Recorded data:
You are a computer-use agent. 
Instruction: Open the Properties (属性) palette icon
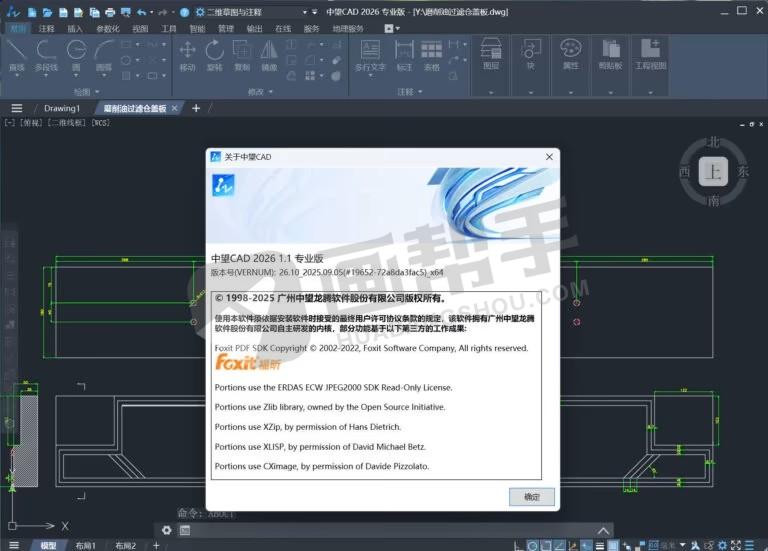570,52
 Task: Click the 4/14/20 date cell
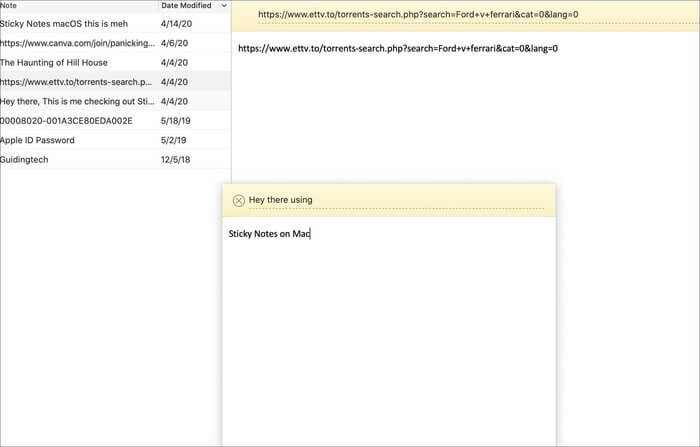[x=176, y=23]
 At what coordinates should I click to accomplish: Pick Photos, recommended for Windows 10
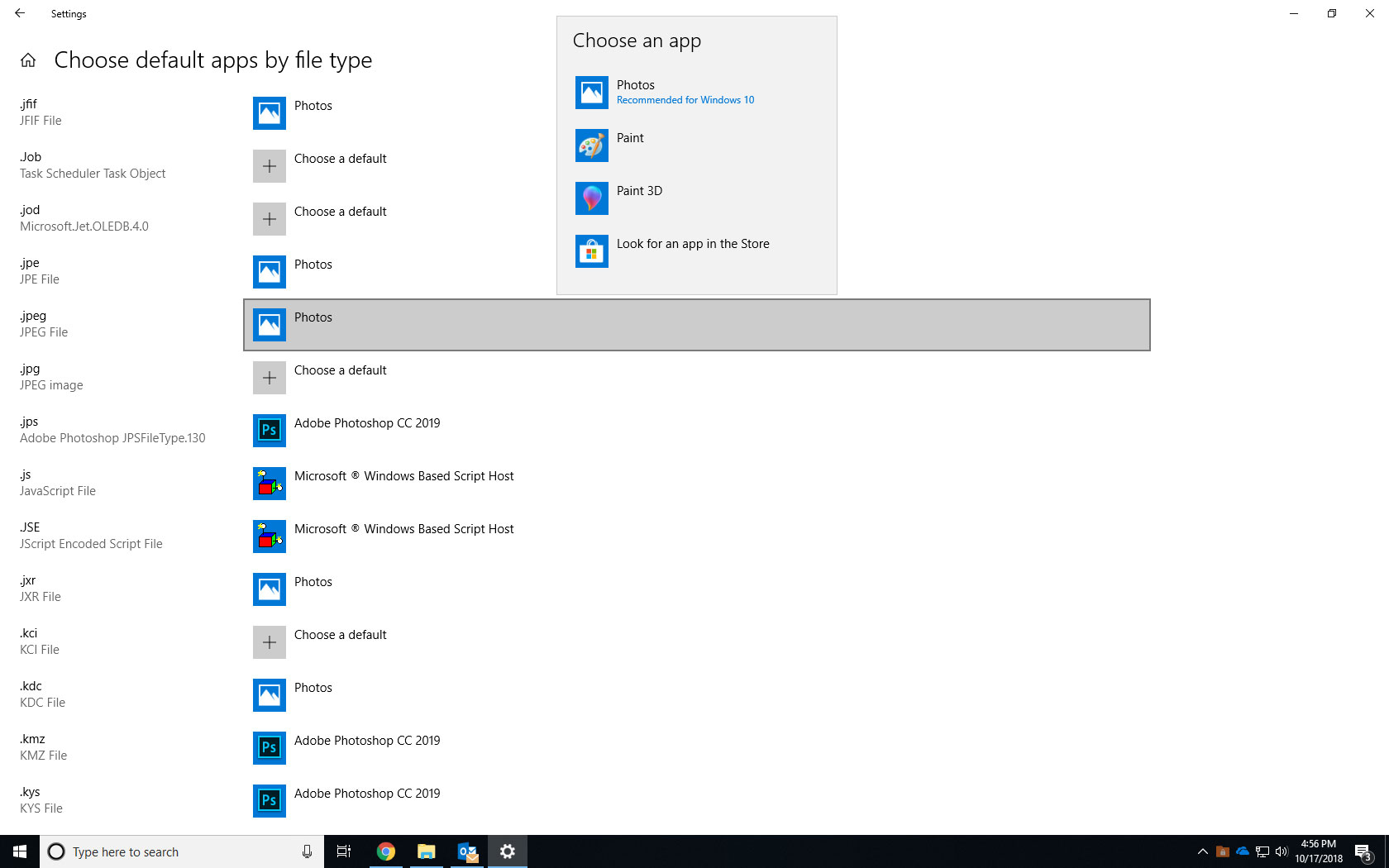coord(696,93)
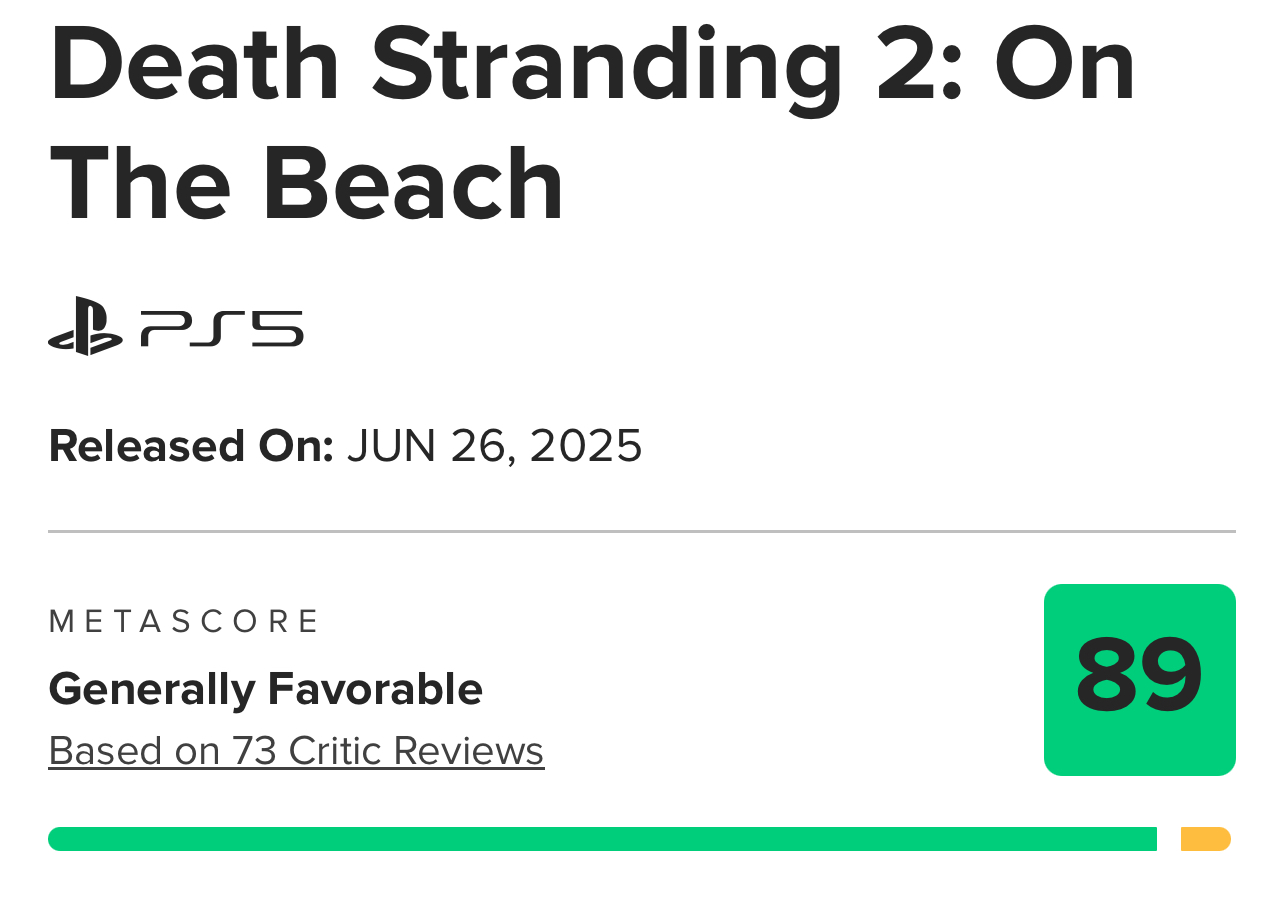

What you should do:
Retype the records above exactly, starting at the line that contains "At what coordinates" and going through the last line, and leave out any pictures.

Result of the task:
 At what coordinates should I click to accomplish: Pick Photos, recommended for Windows 10
coord(696,93)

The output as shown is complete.